I live in a place where I don’t belong, especially being menopausal. I have no patience to deal with the craziness. Soon after moving here I had an encounter that should have made me reconsider my decision but at that point it was too late.

One evening around dusk I called animal control because this kid said he saw a wild boar down in the field across from my house. I shined my flashlight down there and while I could see something I could not tell what it was. I called the sheriff because animal control was closed (of course - they're closed nights and weekends - too bad no one alerted the animals) and told him I could see an animal but it was dusk and I couldn't make out what it was. 

He asked, "Is it lying down?" 

"No.

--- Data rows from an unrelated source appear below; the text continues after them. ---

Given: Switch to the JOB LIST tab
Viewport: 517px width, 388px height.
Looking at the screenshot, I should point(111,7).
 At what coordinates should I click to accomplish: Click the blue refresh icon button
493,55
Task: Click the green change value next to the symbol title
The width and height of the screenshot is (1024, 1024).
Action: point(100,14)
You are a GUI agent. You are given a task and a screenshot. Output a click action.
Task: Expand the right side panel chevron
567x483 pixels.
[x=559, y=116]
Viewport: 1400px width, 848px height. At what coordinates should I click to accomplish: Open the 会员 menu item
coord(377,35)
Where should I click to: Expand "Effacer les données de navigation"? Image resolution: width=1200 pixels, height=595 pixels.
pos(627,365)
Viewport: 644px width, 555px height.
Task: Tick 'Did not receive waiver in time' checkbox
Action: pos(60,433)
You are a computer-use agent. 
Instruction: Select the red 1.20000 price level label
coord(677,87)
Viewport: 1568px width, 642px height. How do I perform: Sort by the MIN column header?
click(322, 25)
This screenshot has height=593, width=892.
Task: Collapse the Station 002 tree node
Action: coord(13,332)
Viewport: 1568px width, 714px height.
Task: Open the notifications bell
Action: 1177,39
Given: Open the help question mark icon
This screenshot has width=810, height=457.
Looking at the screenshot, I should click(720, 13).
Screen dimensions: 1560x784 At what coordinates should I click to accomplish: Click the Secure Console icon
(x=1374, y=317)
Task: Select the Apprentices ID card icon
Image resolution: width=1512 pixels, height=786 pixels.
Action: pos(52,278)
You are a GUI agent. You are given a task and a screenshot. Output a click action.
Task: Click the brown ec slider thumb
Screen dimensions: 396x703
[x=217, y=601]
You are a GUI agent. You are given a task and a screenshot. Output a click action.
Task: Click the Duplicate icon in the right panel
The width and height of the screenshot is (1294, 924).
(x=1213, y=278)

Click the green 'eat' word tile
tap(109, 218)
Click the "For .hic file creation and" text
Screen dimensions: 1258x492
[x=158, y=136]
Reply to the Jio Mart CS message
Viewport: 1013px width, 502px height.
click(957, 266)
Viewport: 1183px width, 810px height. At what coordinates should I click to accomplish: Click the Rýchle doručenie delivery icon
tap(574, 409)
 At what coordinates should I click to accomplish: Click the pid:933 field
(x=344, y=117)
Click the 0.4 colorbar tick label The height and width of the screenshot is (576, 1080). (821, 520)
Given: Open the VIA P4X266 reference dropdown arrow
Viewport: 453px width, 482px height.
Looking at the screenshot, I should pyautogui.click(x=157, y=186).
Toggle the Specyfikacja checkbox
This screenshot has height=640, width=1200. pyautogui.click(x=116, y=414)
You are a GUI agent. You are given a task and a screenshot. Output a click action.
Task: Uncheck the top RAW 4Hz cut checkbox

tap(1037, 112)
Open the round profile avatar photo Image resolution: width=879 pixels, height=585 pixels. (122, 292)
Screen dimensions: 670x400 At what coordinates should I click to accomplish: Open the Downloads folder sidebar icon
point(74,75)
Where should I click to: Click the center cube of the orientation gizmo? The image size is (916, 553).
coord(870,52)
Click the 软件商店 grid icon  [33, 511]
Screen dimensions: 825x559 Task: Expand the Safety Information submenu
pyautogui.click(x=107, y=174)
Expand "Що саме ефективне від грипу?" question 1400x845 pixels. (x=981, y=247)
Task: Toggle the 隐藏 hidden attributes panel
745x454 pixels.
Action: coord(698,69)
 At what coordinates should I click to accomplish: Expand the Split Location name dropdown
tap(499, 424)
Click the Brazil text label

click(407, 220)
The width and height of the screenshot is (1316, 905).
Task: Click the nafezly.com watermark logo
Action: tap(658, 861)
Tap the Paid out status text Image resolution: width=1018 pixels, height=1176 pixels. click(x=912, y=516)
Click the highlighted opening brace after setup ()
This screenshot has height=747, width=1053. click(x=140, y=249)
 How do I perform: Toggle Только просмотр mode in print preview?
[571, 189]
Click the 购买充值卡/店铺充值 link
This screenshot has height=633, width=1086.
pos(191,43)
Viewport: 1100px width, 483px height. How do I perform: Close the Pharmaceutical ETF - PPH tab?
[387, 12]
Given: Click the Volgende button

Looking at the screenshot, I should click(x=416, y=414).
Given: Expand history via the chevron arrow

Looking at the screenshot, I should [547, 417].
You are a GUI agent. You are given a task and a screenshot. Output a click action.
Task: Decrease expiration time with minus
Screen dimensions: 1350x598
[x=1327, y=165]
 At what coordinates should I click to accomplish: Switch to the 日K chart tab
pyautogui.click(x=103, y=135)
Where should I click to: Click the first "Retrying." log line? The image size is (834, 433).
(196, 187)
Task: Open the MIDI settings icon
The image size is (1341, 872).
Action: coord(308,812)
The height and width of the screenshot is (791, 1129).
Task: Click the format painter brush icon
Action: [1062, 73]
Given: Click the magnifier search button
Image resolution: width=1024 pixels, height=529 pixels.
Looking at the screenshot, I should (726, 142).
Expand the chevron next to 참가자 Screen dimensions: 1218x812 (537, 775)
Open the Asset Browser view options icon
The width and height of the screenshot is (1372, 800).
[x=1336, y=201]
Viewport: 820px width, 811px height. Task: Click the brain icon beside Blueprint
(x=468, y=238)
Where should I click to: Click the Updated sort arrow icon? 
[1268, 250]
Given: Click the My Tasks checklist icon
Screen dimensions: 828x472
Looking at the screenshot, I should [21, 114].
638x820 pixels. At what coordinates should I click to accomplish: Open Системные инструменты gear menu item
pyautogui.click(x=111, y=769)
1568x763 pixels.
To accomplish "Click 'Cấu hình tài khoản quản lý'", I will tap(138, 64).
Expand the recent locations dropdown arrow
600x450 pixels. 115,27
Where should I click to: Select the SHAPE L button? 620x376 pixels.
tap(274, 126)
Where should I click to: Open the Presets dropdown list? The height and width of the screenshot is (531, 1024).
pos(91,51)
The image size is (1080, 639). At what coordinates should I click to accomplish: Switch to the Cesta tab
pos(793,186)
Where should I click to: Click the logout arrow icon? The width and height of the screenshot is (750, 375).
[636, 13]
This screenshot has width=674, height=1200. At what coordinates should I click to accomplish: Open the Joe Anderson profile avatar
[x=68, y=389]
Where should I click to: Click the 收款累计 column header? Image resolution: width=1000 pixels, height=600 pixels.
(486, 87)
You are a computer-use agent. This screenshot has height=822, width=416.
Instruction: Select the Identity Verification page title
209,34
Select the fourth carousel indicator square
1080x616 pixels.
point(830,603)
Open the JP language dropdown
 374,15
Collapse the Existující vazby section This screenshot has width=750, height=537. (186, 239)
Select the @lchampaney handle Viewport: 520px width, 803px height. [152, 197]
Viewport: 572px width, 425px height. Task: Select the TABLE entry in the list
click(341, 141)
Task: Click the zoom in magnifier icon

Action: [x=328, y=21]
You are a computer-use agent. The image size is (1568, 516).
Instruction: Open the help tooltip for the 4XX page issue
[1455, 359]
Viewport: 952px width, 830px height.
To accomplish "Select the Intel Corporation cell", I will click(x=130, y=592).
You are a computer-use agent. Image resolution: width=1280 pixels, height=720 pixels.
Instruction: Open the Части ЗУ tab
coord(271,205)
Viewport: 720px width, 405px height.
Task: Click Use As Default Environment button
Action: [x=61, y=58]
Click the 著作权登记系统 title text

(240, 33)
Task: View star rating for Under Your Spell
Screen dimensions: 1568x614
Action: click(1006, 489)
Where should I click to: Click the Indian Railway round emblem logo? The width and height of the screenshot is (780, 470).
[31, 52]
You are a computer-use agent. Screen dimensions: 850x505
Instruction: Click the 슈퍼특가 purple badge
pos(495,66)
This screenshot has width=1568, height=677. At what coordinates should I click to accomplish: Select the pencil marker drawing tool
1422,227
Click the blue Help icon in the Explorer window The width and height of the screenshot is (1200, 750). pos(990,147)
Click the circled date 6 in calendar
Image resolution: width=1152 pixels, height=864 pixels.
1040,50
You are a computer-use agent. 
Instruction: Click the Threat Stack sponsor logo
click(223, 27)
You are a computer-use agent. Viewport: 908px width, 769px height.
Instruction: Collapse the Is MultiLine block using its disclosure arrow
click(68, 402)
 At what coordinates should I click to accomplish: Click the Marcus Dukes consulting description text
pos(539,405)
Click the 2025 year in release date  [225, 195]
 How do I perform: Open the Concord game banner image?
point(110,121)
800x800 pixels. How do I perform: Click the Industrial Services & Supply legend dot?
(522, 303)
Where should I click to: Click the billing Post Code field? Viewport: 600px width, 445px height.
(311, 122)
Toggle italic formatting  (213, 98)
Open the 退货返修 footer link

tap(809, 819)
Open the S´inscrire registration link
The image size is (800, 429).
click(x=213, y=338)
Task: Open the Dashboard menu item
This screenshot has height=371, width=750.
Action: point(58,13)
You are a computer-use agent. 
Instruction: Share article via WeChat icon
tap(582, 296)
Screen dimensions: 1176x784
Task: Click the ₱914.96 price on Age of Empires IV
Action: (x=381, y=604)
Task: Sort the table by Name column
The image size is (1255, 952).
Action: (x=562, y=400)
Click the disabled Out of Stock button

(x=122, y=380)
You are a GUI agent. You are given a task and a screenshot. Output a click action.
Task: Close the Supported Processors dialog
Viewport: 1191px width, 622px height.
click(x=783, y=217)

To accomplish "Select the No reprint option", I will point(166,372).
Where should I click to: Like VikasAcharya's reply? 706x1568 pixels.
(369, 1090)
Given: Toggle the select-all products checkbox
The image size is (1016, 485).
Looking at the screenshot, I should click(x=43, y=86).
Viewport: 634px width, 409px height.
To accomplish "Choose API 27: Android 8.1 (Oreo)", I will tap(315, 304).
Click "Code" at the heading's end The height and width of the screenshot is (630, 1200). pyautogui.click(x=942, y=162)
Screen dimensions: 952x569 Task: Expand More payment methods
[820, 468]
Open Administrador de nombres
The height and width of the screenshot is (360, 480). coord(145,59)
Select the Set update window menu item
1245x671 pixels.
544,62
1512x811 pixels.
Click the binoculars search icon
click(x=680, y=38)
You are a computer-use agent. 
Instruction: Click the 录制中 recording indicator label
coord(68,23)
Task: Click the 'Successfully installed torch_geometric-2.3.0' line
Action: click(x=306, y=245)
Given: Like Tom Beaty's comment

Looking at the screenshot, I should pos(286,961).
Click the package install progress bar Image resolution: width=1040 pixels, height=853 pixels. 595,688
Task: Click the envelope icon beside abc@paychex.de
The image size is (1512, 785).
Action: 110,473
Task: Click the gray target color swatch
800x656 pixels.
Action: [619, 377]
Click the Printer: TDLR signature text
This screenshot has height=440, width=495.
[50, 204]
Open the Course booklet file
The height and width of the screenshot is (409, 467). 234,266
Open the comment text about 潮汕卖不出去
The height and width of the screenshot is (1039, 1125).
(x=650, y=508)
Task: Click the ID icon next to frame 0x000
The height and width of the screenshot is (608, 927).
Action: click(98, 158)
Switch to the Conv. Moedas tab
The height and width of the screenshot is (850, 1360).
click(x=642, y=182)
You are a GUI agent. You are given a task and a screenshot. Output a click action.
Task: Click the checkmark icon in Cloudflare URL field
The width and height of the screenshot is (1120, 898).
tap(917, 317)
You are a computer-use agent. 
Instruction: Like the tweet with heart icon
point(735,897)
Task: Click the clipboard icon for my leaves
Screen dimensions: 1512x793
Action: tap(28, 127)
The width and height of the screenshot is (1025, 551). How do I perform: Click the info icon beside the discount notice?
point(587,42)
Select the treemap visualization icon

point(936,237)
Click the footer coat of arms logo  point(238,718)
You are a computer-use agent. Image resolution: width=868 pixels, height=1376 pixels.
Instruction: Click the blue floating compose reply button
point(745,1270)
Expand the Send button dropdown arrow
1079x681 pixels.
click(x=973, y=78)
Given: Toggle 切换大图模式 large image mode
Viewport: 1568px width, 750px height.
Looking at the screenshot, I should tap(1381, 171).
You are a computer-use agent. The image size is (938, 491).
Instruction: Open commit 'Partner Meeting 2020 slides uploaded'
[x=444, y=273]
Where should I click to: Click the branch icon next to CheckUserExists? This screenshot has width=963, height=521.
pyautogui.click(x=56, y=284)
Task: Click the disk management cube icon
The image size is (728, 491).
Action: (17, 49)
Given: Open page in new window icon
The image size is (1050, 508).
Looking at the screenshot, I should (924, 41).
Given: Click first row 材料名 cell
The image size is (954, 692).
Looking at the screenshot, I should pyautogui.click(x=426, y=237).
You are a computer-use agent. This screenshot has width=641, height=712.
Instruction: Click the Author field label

It's standing up." 

"Is it moving?" 

"No, that's the weird part, it's standing still." 

"Is it a dog?" 

"No, I don't think so." 

In the meantime the kid goes to another neighbor's house and all 300 pounds of her comes barreling out the door, caftan billowing in the breeze, while I'm talking to the sheriff and I said, "Do you know what this thing is?" 

And in her thickest southern accent she yells, "It's a fake pig!" 

The sheriff heard her through the phone and proceeded to explain to me that people use the fake pig for target practice with a bow and arrow. I don’t understand the redneck and his ways so I said, "Sorry to disturb you but I'm from Atlanta and I've never seen anything like that." I promptly hung up.

The next day when it was light I walked by to get a better look down in the field. A man’s voice from Big Mama’s house said, “Looks real, don’t it?” Yes, it did.